A first-person persona addresses the west wind in five stanzas. It is strong and fearsome. In the first stanza, the wind blows the leaves of autumn. In the second stanza, the wind blows the clouds in the sky. In the third stanza, the wind blows across an island and the waves of the sea. In the fourth stanza, the persona imagines being the leaf, cloud, or wave, sharing in the wind’s strength. He desires to be lifted up rather than caught low on “the thorns of life,” for he sees himself as like the wind: “tameless, and swift, and proud.” In the final stanza, he asks the wind to play upon him like a lyre; he wants to share the wind’s fierce spirit. In turn, he would have the power to spread his verse throughout the world, reawakening it.
The poet is directing his speech to the wind and all that it has the power to do as it takes charge of the rest of nature and blows across the earth and through the seasons, able both to preserve and to destroy all in its path. The wind takes control over clouds, seas, weather, and more. The poet offers that the wind over the Mediterranean Sea was an inspiration for the poem. Recognizing its power, the wind becomes a metaphor for nature’s awe-inspiring spirit. By the final stanza, the speaker has come to terms with the wind’s power over him, and he requests inspiration and subjectivity. He looks to nature’s power to assist him in his work of poetry and prays that the wind will deliver his words across the land and through time as it does with all other objects in nature.
The form of the poem is consistent in pattern. Each stanza is fourteen lines in length, using the rhyming pattern of aba bcb cdc ded ee. This is called terza rima, the form used by Dante in his Divine Comedy.
Keeping in mind that this is an ode, a choral celebration, the tone of the speaker understandably includes excitement, pleasure, joy, and hope. Shelley draws a parallel between the seasonal cycles of the wind and that of his ever-changing spirit. Here, nature, in the form of the wind, is presented, according to Abrams “as the outer correspondent to an inner change from apathy to spiritual vitality, and from imaginative sterility to a burst of creative power.”
Thematically, then, this poem is about the inspiration Shelley draws from nature. The “breath of autumn being” is Shelley’s atheistic version of the Christian Holy Spirit. Instead of relying on traditional religion, Shelley focuses his praise around the wind’s role in the various cycles in nature—death, regeneration, “preservation,” and “destruction.” The speaker begins by praising the wind, using anthropomorphic techniques (wintry bed, chariots, corpses, and clarions) to personalize the great natural spirit in hopes that it will somehow heed his plea. The speaker is aware of his own mortality and the immortality of his subject. This drives him to beg that he too can be inspired (“make me thy lyre”) and carried (“be through my lips to unawakened earth”) through land and time.
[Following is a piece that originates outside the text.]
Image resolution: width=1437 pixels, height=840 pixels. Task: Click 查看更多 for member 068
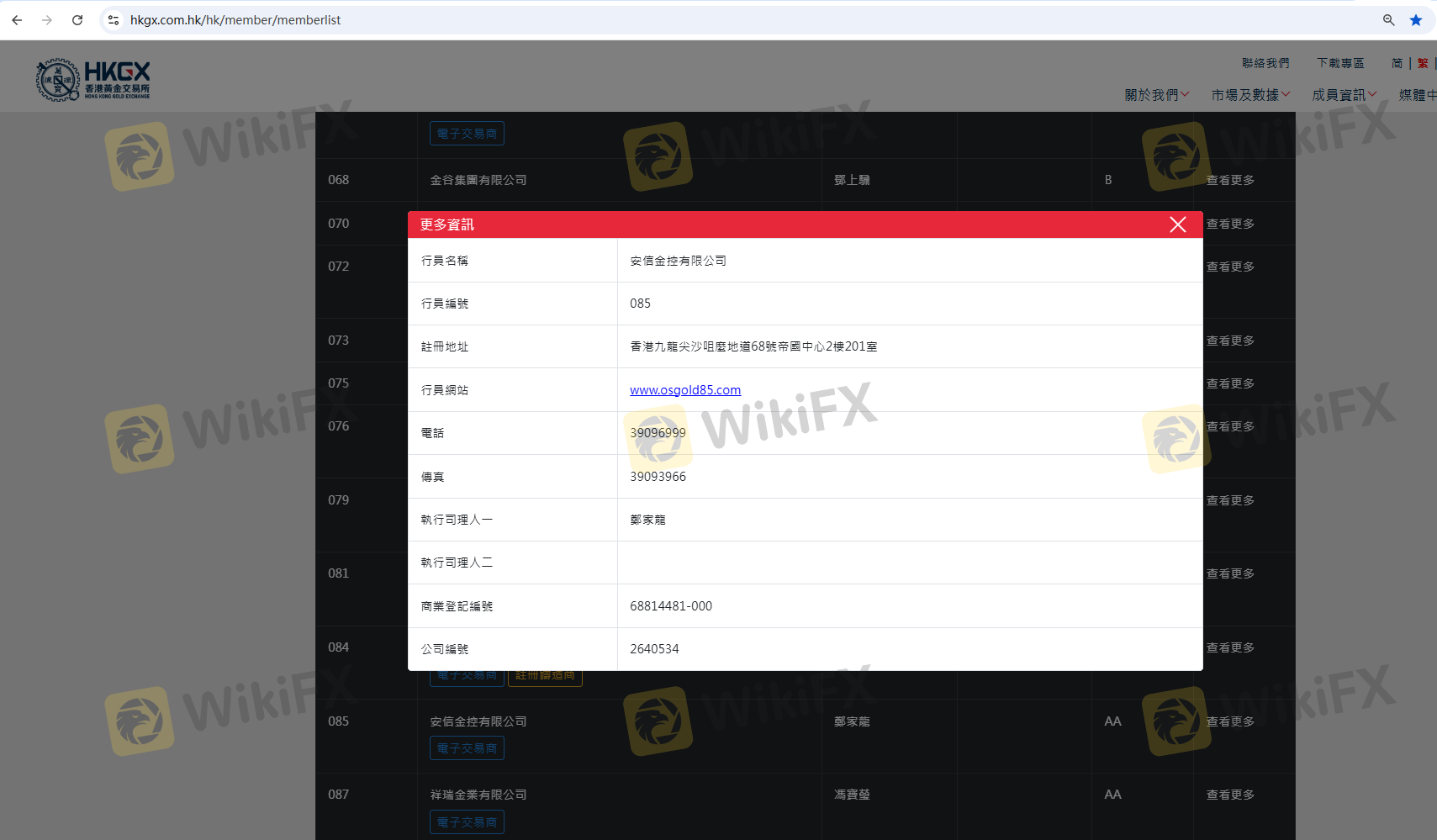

The first two stanzas are mere praise for the wind’s power, covered in simile and allusion to all that which the wind has the power to do: “loosen,” “spread,” “shed,” and “burst.” In the fourth and fifth stanzas, the speaker enters into the poem, seeking (hoping) for equal treatment along with all other objects in nature, at least on the productive side. The poet offers humility in the hope that the wind will assist him in achieving his quest to “drive [his] dead thoughts over the universe.” Ultimately, the poet is thankful for the inspiration he is able to draw from nature’s spirit, and he hopes that it will also be the same spirit that carries his words across the land where he also can be a source of inspiration.